Based on recommendations of the National Cancer Plan from 2008, the majority of German federal states have meanwhile extended the existing population-based CRs to comprehensive CRs [52]. The collection of the data used in this study including cancer recurrence as outcome anticipated the items of the common and mandatory basic dataset which is now basis for data collection of comprehensive CRs in Germany.

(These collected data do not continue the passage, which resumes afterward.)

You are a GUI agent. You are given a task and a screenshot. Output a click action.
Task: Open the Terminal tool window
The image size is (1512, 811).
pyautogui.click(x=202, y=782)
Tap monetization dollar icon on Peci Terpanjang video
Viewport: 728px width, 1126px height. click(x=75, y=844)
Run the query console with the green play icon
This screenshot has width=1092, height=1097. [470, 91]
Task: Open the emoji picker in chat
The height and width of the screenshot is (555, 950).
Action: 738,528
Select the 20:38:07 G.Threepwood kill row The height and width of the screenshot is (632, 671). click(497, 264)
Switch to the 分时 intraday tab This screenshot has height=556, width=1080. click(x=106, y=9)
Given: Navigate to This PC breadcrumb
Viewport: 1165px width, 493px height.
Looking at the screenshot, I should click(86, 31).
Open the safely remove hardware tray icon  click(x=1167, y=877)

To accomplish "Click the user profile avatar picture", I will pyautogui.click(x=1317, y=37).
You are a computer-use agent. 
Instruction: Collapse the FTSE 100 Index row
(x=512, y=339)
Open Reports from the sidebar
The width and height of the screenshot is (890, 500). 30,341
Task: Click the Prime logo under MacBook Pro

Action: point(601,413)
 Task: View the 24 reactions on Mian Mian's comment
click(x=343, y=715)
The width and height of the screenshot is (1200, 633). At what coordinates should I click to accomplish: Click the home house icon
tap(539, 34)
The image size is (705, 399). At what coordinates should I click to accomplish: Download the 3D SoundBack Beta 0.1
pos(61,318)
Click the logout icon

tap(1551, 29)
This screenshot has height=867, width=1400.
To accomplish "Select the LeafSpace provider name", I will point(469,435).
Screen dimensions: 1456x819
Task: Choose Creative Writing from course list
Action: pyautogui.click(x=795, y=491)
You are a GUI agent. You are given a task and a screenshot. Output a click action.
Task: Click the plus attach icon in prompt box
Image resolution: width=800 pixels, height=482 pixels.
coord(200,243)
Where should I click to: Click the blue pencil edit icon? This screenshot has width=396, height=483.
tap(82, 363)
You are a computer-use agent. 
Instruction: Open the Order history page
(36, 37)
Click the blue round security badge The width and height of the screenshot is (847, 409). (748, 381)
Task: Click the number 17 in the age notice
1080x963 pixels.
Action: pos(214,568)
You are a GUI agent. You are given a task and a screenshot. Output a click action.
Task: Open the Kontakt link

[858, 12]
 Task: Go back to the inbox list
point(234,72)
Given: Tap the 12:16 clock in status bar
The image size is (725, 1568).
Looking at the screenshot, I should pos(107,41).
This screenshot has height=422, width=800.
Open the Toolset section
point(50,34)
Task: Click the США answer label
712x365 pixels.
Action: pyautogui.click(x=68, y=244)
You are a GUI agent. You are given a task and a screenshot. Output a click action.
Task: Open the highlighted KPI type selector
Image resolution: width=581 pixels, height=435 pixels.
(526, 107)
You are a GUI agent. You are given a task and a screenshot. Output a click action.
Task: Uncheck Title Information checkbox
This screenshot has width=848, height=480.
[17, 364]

This common catalogue of data items, passive registration with defined events to trigger mandatory notifications to CRs and a sustainable funding hopefully prove to be suitable for collecting high quality CR data in Germany for reporting cancer burden, for monitoring the quality of cancer care and for oncologic research [52]. A recently published article which demonstrated the lack of reliable data on cancer recurrence after primary cancer treatment in the US and an accompanying editorial argued for the collection of such data by population-based CRs [53, 54]. The availability of population-based data of the long-term risk of cancer recurrence up to 10 years after diagnosis and derived from a much larger population of BRC patients from Germany is still some way off.

Conclusions

The presented findings of this study may extend available knowledge of the long-term risk of cancer recurrence of an unselected population of BRC patients from a central European region who received cancer care in a routine setting. The study further demonstrated the usefulness of CRs for a population-based monitoring of the effectiveness of cancer care in terms of disease recurrence as a major treatment related outcome measure.